→ **AIM A**
Can you set down again, unchanged, the records from the line with "Task: Select the Appointments tab" through the end of the records, leaving the pictures out of your answer?

→ **PROVIDED TEXT**
======
It is true that those who do not favour Jameson’s writings are unlikely to be converted by this dense little volume, which repays (and arguably requires) repeated reading. While one does not need to have read either Jameson or Capital in order to follow the line of argument, some knowledge of both would help the reader. Written in the distinctive and challenging prose style for which Jameson has been both celebrated and derided, this is very definitely not an introductory guide. (To that extent, Representing Capital could be contrasted with a recent publication by the Anglophone world’s other preeminent Marxist theorist, namely David Harvey’s A Companion to Marx’s Capital (Verso 2010) – a book which, although a comprehensive and sometimes original study, could also confidently be recommended to the interested undergraduate.)
======
→ **AIM B**
Answer these questions about the review of Representing Capital:
(i) What does the review say this dense little volume repays and arguably requires?
(ii) Which book by David Harvey does the review contrast it with, and which publisher and year are given?
(iii) To whom could Harvey's book confidently be recommended?

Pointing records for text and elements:
======
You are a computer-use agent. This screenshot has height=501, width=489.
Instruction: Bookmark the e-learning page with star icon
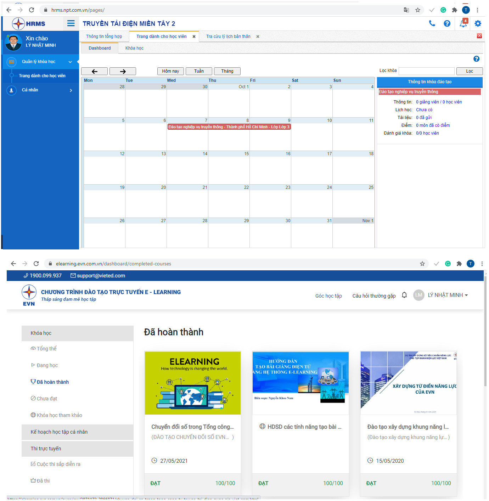[x=422, y=264]
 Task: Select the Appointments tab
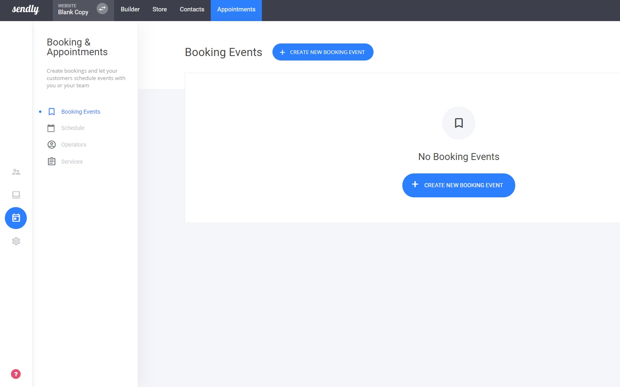[236, 9]
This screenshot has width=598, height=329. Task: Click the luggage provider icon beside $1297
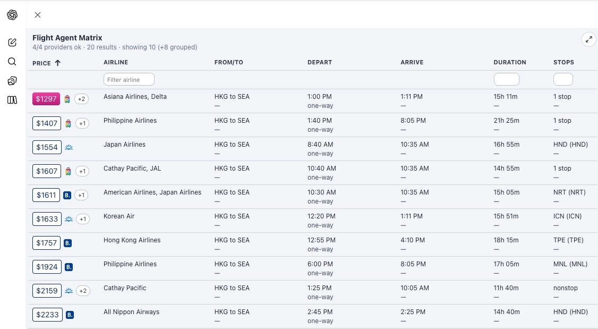click(x=67, y=99)
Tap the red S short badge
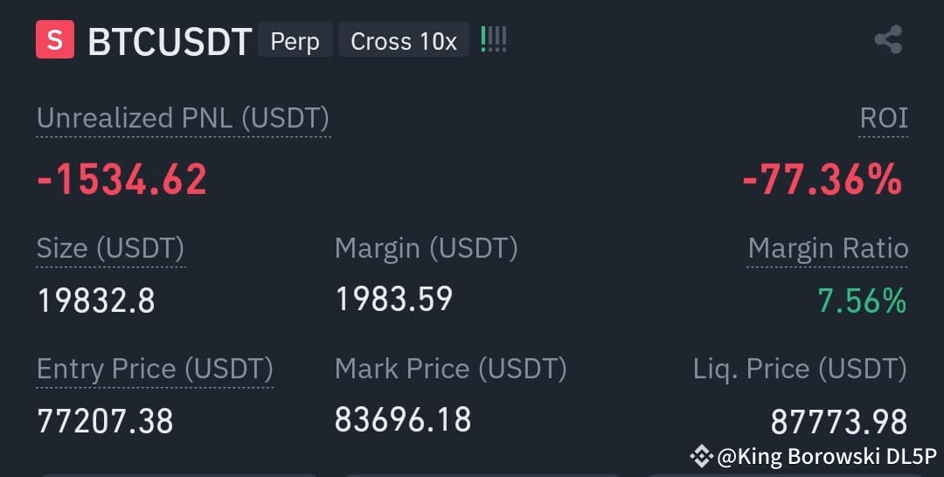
======
→ **COMPLETE OUTPUT A**
 Task: Select the Appointments tab
[236, 9]
This screenshot has width=598, height=329. Task: Click the luggage provider icon beside $1297
click(x=67, y=99)
Tap the red S short badge

→ **COMPLETE OUTPUT B**
(i) Repeated reading.
(ii) A Companion to Marx's Capital (Verso 2010).
(iii) The interested undergraduate.